I'm really starting to believe that having crappy sleep for an extended period of time is just the biggest problem, I've done a lot of research and shows how degraded our body can become and "happiness hormones" drop I really have felt this first hand, does this resonate with anyone else???
A question for the guys out there, ho... - Anxiety and Depre...
A question for the guys out there, how much better would you feel if you could get great sleep?
Oh gosh ,yes ,lack of sleep messes up your mind big time.Sleep has always eluded me,and even more so now,for the last 2 months i am getting barely 1 or 2 hours sleep a night,and together with side effects of prescribed meds,i feel i am going barmy,my coordination is shot away,and my mind is all over the place,and i'm talking a load of rubbish with no sense or reason,in fact i was very concerned that i might be going dippy. The problem is,meds might cure one thing but causes another.It really is a vicious circle.
what are the meds your on causing you issues? how has sleep eluded you in the past?
i doubt its the meds,its always been the same.
that type of sleep depravation is dangerous, what has your doctor said? you cant expect anyone to operate like that!
As well as sleep being a big problem,its been greatly compounded by almost two years of constant responsibility,things i was not prepared for,and now after breaking my shoulder and arm 2 months ago,and being in constant pain,i cannot get in any comfortable position in bed,and that is why i am suffering sleep deprivation on a major scale,but ordinarily i could get by on 5 or 6 hours,but now reduced to almost zero at times.I am sure i will feel more normal once i can get rid of the pain.
Yes, I haven't slept well in years. Even as I child I struggled with sleep. It does cause my anxiety to be worse. I have tried a lot if different things.
and i am exactly the same,and i guess i.m used to it,been like it all my life,plus i am an early riser too,even as a child i was ready to get going before anyone else were awake.
what have you tried? if you don't mind me asking how old are you now?
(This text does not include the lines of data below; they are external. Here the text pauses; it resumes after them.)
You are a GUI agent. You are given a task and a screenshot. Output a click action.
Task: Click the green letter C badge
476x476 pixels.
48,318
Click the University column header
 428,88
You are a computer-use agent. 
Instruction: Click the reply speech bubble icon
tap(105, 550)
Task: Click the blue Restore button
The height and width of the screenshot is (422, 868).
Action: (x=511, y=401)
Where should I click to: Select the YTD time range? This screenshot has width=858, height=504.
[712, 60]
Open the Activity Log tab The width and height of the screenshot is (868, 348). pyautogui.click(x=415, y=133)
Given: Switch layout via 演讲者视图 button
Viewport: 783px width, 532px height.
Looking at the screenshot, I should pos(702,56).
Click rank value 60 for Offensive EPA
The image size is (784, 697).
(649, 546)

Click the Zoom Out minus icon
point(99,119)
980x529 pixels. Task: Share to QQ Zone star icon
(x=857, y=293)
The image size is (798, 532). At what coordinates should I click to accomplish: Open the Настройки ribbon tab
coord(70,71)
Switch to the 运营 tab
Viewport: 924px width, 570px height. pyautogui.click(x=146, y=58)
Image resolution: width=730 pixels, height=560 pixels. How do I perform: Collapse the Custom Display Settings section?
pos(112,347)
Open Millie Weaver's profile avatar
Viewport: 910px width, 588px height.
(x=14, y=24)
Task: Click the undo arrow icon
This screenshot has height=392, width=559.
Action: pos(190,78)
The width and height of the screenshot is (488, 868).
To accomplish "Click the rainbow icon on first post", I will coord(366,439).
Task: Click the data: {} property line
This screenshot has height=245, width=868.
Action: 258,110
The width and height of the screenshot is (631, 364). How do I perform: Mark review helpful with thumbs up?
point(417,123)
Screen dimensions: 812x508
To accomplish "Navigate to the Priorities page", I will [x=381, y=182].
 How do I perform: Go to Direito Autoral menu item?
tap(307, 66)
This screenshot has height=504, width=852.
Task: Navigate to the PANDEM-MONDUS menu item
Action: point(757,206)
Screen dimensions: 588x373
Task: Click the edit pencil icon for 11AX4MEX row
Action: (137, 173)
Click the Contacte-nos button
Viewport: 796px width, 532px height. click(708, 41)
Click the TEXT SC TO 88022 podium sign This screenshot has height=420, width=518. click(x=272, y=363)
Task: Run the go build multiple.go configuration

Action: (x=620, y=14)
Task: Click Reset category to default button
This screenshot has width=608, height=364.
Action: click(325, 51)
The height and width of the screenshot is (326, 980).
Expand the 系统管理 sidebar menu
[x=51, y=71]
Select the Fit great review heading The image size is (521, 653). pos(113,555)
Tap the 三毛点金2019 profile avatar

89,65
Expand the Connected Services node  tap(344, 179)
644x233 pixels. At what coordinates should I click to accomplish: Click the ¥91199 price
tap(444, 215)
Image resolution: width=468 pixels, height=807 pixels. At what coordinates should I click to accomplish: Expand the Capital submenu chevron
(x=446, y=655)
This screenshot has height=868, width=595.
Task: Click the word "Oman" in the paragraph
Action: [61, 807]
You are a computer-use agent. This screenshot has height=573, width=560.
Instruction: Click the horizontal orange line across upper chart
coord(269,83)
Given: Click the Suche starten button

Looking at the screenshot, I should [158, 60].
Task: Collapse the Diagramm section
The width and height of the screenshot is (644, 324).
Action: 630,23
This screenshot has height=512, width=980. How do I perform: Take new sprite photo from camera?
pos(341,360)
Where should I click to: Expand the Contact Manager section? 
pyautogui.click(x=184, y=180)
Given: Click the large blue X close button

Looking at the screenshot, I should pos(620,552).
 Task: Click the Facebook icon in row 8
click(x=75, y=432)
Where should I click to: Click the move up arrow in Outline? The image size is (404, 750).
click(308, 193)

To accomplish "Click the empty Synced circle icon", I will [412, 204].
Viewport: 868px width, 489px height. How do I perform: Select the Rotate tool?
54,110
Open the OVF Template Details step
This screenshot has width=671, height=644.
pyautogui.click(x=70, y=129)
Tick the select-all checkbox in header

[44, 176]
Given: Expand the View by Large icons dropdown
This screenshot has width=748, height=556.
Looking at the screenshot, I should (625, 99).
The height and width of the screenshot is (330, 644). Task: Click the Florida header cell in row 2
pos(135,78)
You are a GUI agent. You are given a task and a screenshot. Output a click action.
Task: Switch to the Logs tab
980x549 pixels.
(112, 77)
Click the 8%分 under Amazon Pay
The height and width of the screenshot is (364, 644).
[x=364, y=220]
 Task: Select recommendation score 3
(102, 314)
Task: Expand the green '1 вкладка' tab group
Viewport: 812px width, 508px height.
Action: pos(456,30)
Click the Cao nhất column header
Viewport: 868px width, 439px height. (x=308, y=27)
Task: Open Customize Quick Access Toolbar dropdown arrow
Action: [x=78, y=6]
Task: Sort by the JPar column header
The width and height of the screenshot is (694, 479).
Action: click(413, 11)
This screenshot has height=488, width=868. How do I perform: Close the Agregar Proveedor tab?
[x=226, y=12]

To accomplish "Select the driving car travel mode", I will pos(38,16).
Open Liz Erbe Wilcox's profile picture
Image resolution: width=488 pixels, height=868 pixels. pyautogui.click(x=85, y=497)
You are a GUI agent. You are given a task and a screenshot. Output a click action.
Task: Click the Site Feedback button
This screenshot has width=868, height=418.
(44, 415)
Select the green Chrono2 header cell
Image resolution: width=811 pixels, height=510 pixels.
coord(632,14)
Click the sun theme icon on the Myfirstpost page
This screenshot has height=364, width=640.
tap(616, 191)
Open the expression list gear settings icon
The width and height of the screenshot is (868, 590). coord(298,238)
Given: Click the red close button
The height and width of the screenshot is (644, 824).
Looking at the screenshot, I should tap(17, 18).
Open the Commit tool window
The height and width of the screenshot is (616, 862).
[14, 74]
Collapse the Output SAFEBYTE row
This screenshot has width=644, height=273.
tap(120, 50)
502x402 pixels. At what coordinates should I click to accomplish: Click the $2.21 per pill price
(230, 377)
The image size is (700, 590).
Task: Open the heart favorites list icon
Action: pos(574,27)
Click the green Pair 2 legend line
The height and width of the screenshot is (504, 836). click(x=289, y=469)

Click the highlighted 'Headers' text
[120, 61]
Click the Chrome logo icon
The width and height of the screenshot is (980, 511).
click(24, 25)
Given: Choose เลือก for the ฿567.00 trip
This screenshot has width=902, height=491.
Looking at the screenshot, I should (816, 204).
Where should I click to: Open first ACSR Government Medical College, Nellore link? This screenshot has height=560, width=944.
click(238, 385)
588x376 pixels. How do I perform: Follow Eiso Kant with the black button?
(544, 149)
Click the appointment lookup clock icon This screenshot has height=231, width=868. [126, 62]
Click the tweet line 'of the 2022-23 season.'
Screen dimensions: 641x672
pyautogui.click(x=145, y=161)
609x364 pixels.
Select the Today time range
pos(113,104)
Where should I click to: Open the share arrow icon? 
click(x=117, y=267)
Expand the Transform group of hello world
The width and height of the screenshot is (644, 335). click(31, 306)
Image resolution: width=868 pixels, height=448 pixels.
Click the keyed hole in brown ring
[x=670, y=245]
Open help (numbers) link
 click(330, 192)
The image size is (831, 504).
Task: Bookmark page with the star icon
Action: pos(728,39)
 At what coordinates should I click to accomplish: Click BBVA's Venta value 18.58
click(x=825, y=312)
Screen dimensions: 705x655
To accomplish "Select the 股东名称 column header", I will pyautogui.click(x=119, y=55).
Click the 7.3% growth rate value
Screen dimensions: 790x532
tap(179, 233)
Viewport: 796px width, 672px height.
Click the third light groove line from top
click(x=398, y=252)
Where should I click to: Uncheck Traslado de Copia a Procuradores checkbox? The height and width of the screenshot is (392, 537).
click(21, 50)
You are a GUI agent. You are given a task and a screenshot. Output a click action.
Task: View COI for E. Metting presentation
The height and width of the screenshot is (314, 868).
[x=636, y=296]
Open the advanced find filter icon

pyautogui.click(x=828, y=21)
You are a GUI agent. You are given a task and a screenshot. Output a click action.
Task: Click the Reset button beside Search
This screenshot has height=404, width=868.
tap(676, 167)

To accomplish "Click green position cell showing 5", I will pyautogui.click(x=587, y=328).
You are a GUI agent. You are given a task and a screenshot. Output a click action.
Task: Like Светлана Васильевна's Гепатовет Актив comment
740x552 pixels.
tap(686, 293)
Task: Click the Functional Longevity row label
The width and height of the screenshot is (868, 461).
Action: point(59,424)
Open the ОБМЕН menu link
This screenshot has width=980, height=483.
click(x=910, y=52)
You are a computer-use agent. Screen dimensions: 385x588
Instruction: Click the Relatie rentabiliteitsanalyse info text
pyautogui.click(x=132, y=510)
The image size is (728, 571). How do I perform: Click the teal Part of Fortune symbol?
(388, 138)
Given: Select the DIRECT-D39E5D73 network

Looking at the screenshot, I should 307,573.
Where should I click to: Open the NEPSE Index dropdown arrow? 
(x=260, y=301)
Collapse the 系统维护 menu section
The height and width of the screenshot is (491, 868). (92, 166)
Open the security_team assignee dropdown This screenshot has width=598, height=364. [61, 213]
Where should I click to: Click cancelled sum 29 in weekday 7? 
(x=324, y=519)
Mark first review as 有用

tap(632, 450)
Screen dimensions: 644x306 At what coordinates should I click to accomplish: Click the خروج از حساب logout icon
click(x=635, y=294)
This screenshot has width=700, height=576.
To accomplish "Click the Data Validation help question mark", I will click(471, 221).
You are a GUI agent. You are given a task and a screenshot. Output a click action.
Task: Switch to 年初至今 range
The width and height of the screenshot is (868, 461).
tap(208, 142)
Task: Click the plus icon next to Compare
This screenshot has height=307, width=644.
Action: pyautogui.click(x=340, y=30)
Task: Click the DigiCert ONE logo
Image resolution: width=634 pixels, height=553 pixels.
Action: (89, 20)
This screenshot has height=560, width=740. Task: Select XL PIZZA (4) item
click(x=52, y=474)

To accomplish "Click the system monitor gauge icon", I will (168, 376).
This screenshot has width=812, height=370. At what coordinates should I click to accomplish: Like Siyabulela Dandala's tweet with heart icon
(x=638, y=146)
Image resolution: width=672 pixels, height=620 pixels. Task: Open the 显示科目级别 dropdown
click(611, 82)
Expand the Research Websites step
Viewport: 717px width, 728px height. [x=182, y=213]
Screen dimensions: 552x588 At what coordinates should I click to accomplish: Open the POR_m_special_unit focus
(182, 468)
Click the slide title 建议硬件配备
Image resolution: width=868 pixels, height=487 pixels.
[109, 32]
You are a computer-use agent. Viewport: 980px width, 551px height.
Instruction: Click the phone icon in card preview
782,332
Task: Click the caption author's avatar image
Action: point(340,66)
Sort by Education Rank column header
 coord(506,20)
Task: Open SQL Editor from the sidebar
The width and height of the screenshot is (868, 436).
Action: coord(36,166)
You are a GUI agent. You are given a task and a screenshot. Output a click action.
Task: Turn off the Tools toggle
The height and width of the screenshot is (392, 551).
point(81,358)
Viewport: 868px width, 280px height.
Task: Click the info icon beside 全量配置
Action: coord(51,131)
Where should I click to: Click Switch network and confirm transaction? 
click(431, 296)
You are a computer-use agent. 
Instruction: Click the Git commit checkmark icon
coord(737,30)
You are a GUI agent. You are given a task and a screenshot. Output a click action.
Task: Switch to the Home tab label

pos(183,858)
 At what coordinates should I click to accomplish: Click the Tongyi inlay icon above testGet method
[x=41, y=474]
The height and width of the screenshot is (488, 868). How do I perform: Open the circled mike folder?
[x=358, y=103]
Nowadays I always feel tired, I live on my own, full retirement just around the corner, but because I am a historian, I always had older friends, always mixed with an older crowd, now most of my friends are either dead, pandemic helped that. I have no incentive, always sleep badly always get up late! Sometimes waking up "Oh I'm still alive!" My medical history BAD always BAD, friends always wary of me because of, especially epilepsy, and Schwannomatosis [which nobody, including my family cannot understand!] I cannot get a decent nights sleep, not deep and satisfying, waking up and "What shall I do today?" sort of thing! The amount of medication through my system Wheew! I tried suicide, when on a particularly bad epilepsy medication, loads of pills, assorted, woke up the next morning, ironically felt pretty good, and proceeded to spew up the medication, pain killers are now useless on myself [high pain threshold], I slashed my hand a number of years ago, the nurse proceeded to knit me up, no painkillers, [actually trying to chat her up? Weird!]! I have lost any desire for anything, but looking at my laptop until usually one in the morning I KNOW does not help my sleep rhythms, I need new friends , new company, a clean break, but recently the black shadows of early dementia has started spinning it's threads. Meditation was suggested, Qigong with music to use just before sleep, and to enhance myself overall! I suppose I need a large kick up the posterior to start up the incentive stakes? 😗
In between 🐈 🐈⬛ I slept through the night. I got up earlier better rested. Trade off is worth it 🐈
sleeping between cats helped? whats the trade off less space?
Haha! I can see how you read it that way! I meant one cat dies and I get a new 🐈⬛. Actually I had one large cat that would sleep next to me and then dig his claws into me at 5am. The one now pulled the covers off my face at 4am last night.